Colophon

I built and designed this website from scratch to provide you with the best possible reading experience, with features I’ve always wished every literary & author website had. Here’s a brief overview of the design and feature choices that make nova·nevédoma so great (probably the greatest!) for reading…


Reading · Experience

Every page should feel more than a website, like… well, a page, a page from a well-typeset book. EB Garamond, the same font I’ve started using in my books, with comfortable line spacing and line length are rather helpful to achieve that.

On the right margins, you’ll see annotations which on narrow screens collapse inline. On the web, traditional footnotes and endnotes break the reading flow, forcing you to jump away from the sentence and back again while sidenotes keep the note right where your eye already is. I believe it’s mandatory to internet-native literary writing where asides, digressions, annotations, links, and commentary are common.

Every post / story is magically available as a PDF download: a typeset A5 booklet with page numbers, same font. So, completely for free, a reader could get a printable, offline-ready copy of the page if screens wreck their eyes (for convenience, Series can be downloaded as a single compiled PDF!).

Dark mode is available on every page via the toggle in the left sidebar. The homepage and “about” static pages lock to the dark theme to adhere to nova·nevédoma aesthetics.

All content is readable with JavaScript disabled.


No · Noise

I detest tracking cookies, ads, popups, email capture modals, and other such things.

Traffic stats are basic privacy-respecting counters that are made public: stats.nova-nevedoma.com, powered by GoatCounter hosted alongside the website, so no data is sold or shared. I only have aggregated stats to identify potential issues with the website (and for the sake of my pathological curiosity, of course).


nova·nevédoma’s ethos is all about discovery and curiosity, so I designed it cherishing those principles.

The Archive page lets you see everything that’s published on the website with categories and series.

The Topics page lets you browse by theme: translation, surrealism, literary criticism, and so on.

The Discover page is a shuffled grid of featured posts with cover images, for when you’d rather stumble into something than search for it.
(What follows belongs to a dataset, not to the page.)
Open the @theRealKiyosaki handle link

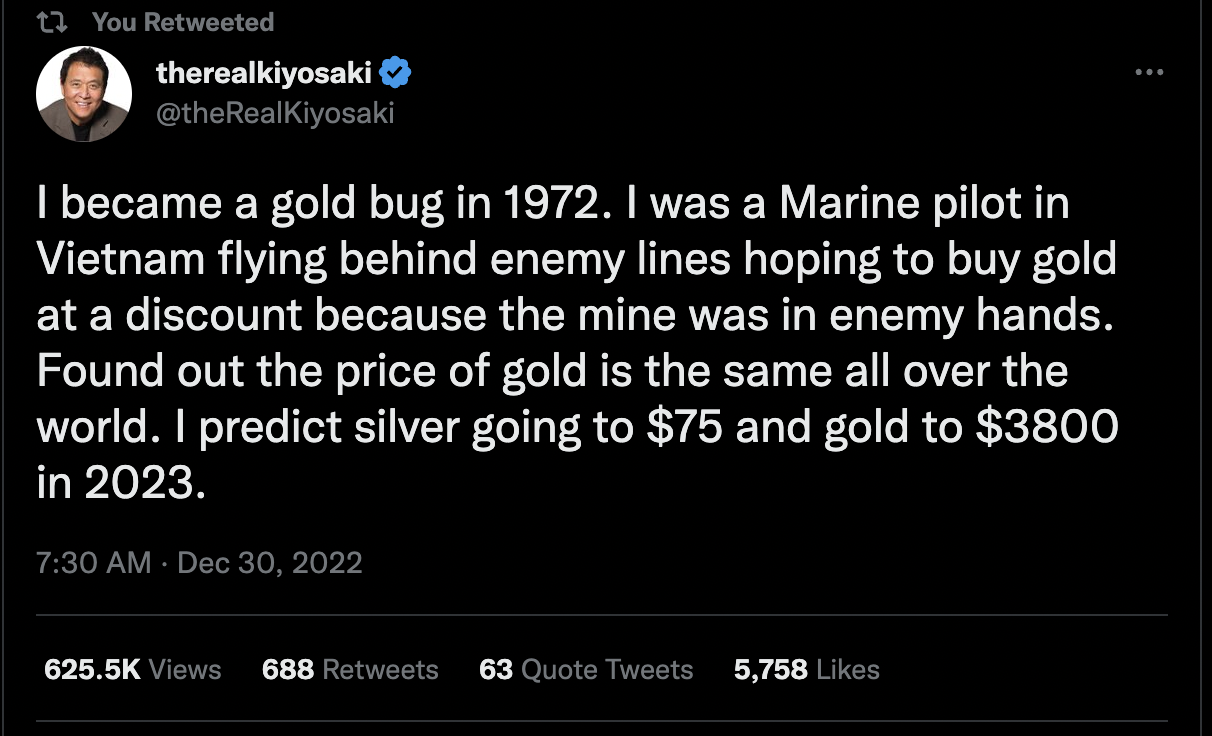click(276, 113)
Posts that belong to a series show a navigation bar with previous/next links, a position indicator (e.g. “3 of 7”), and a full table of contents, as well as a link to a corresponding book if it exists so you can feel generous and buy it because why not.
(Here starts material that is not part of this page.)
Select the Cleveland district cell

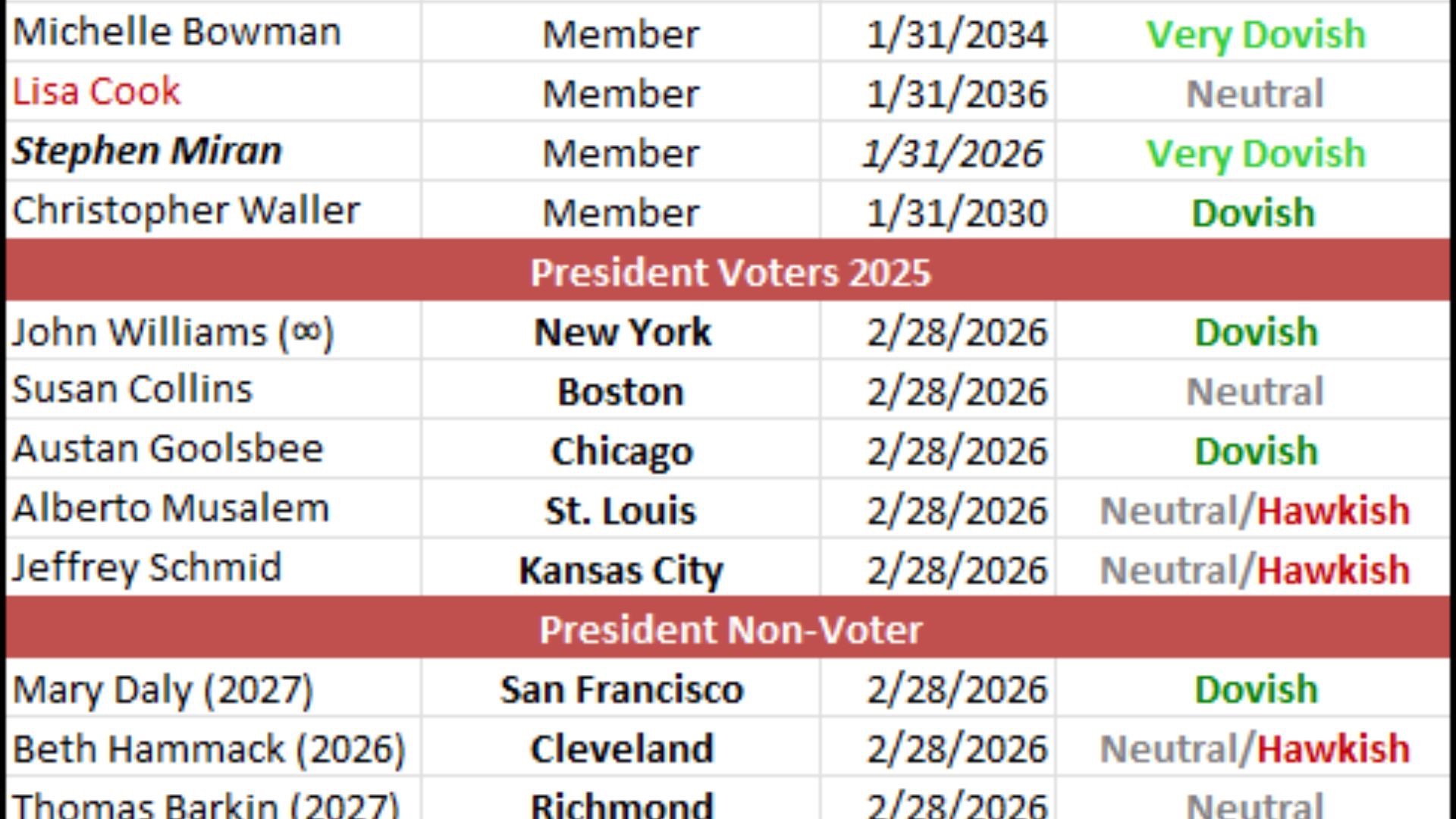622,749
At the bottom of each post, a Related section shows up to five thematically connected pieces, drawn from a pre-calculated cross-reference index of shared themes and mentions using simple mathematics / graph theory.
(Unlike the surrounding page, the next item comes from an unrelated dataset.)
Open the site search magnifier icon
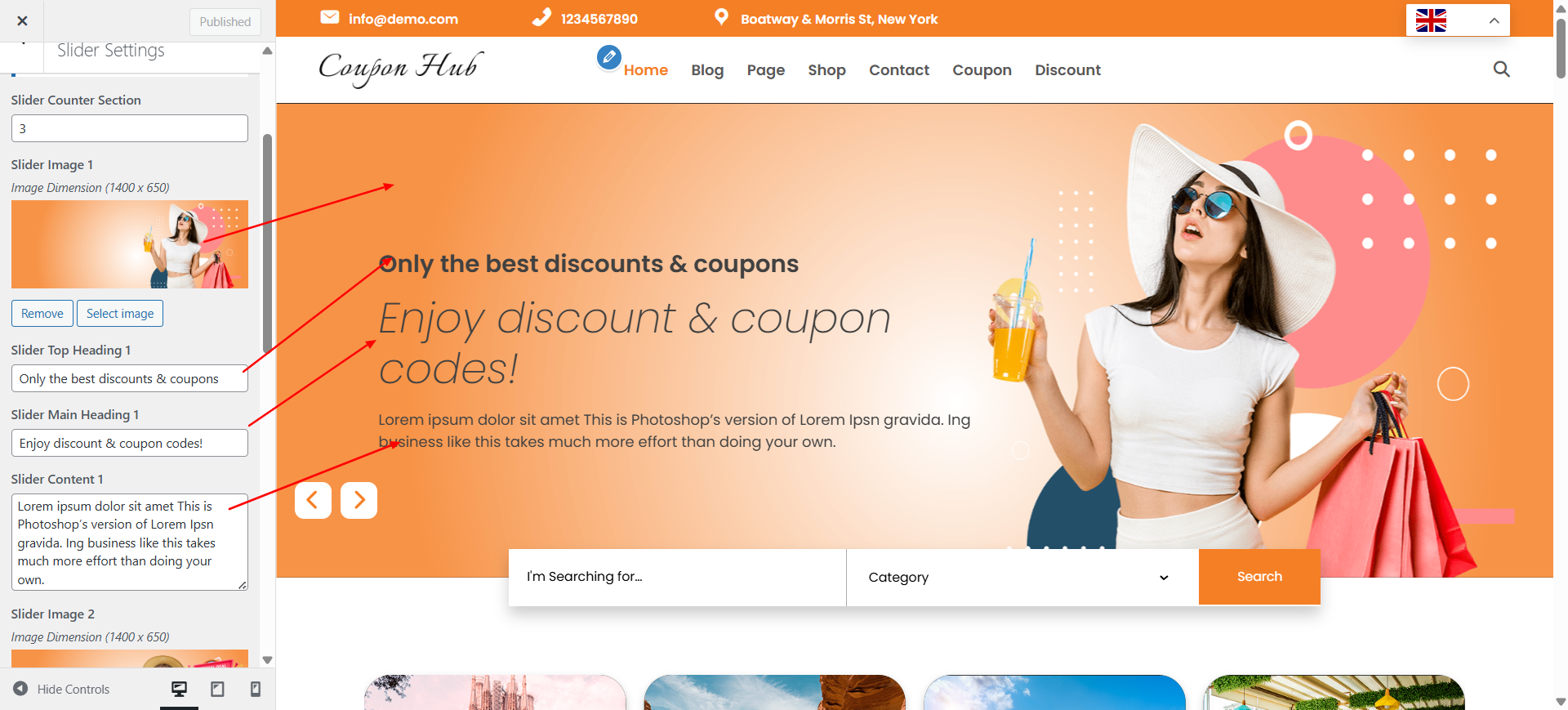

Book pages link to related stories and stories link back to books, for they are for me two edges of the same sword.


Technologia

The future of Literature is wonderfully anarchic, decentralised, and free!

That said, nova·nevédoma loves the Open Web! The site is a part of the IndieWeb network of independent websites connected by open protocols as opposed to extremely evil and morally repugnant lovecraftian tech giants.

You can follow me via RSS or JSON Feed, which are updated in real time via WebSub.

Every post has a Responses section at the bottom, which are there for replies from Mastodon and Bluesky that flow back to the site via webmentions. If you have your own website and want to respond to a post, you can also send a webmention to https://webmention.io/nova-nevedoma.com/webmention and it should appear there too.

Techstack: Python / FastAPI, Jinja2 templates, Markdown content files, vanilla CSS, a bit of JavaScript for experience enhancement, self-hosted on Railway for a few quid a month.


P.S. Most thumbnails and images used on the website are either public domain, mine, stated otherwise, or, well, defy the law, perhaps, for the sake of beauty and piracy. The home page painting is Shapes of Fear (1930–1932) by Maynard Dixon, courtesy of the Smithsonian American Art Museum (public domain, too).